State how many lines in the following entries hold the word "agent". The reply is that number only.

- **SUPPLIED MATERIAL**:

Content starts

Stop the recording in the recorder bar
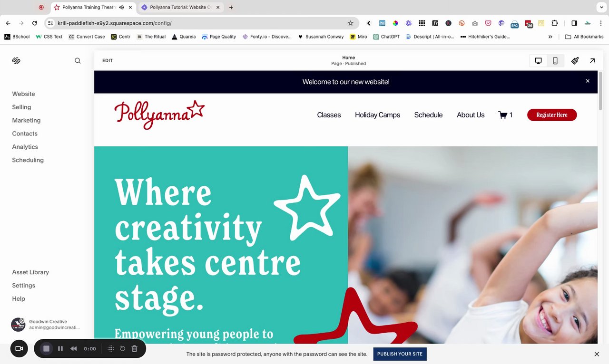 click(x=46, y=349)
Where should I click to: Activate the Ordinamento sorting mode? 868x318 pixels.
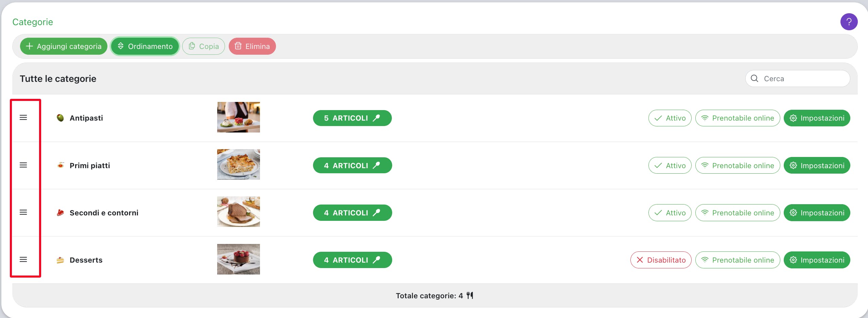click(x=145, y=46)
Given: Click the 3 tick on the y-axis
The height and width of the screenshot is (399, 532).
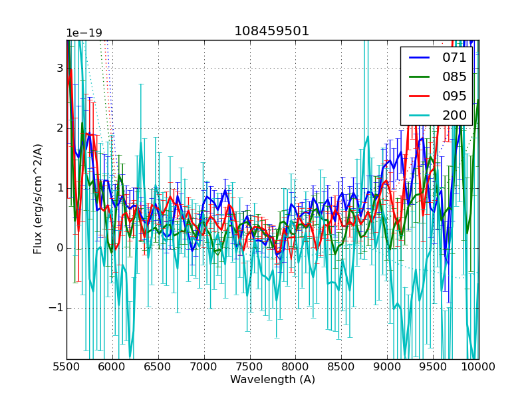Looking at the screenshot, I should [x=59, y=68].
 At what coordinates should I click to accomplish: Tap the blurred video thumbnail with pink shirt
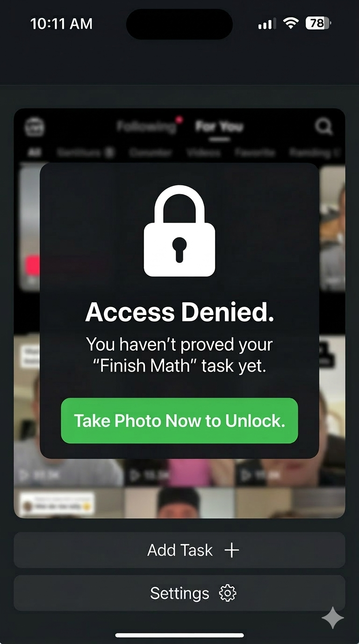click(180, 472)
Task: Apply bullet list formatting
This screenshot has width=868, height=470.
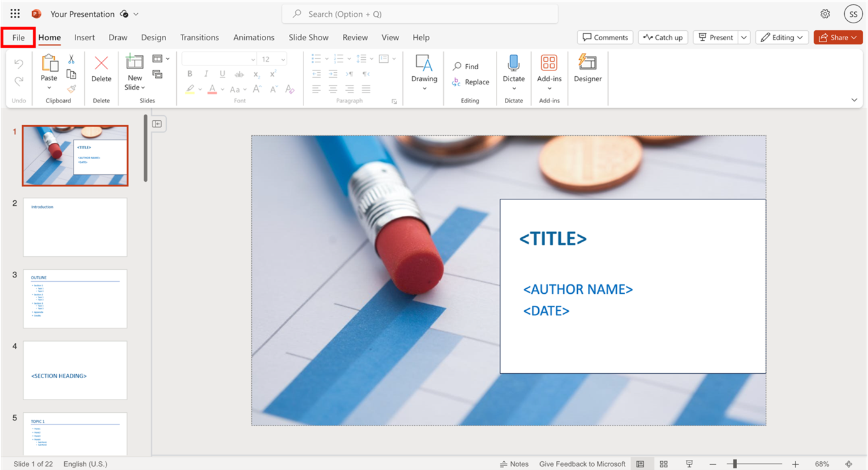Action: [x=315, y=59]
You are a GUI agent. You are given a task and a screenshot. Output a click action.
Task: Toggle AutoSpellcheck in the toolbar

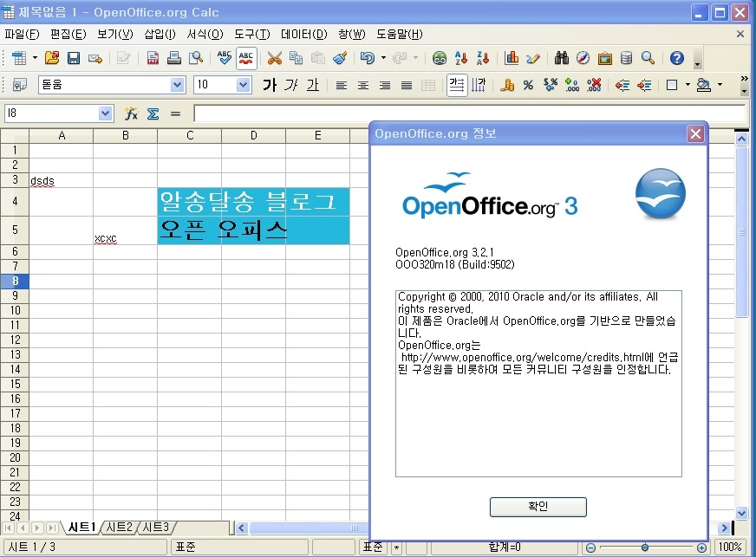click(x=246, y=58)
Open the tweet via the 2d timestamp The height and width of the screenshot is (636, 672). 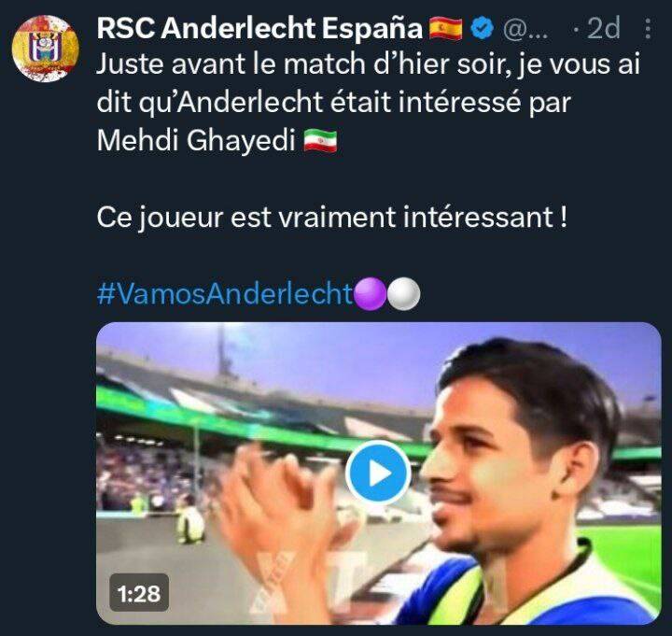pyautogui.click(x=604, y=29)
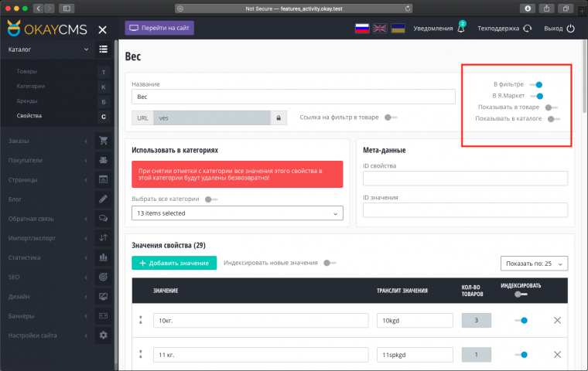Click the catalog list icon in sidebar

[x=103, y=50]
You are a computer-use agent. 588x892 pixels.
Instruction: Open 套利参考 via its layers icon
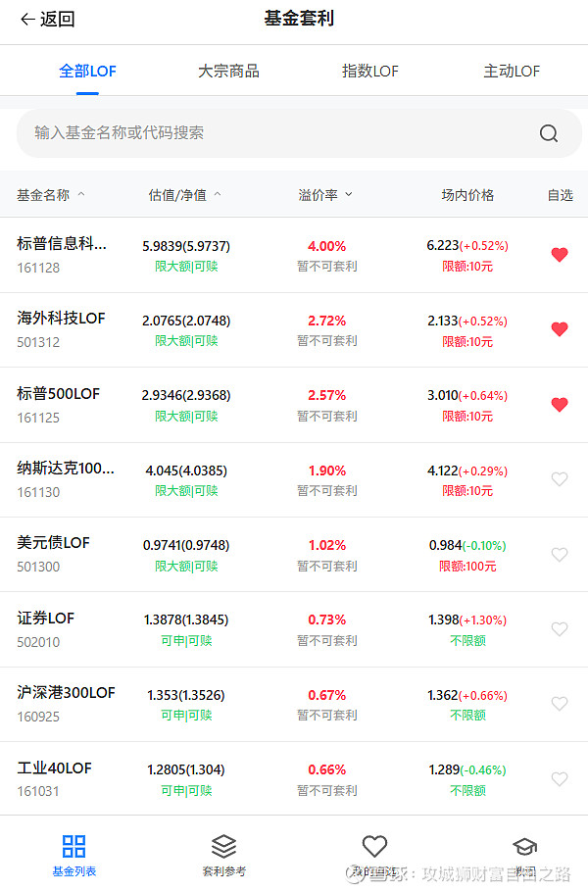tap(223, 846)
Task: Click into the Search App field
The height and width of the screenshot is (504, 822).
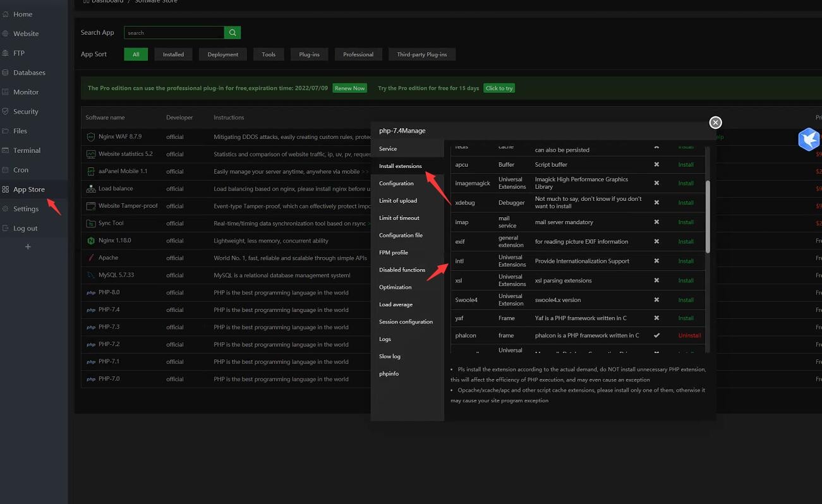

Content ends

- **EXERCISE ANSWER**:
2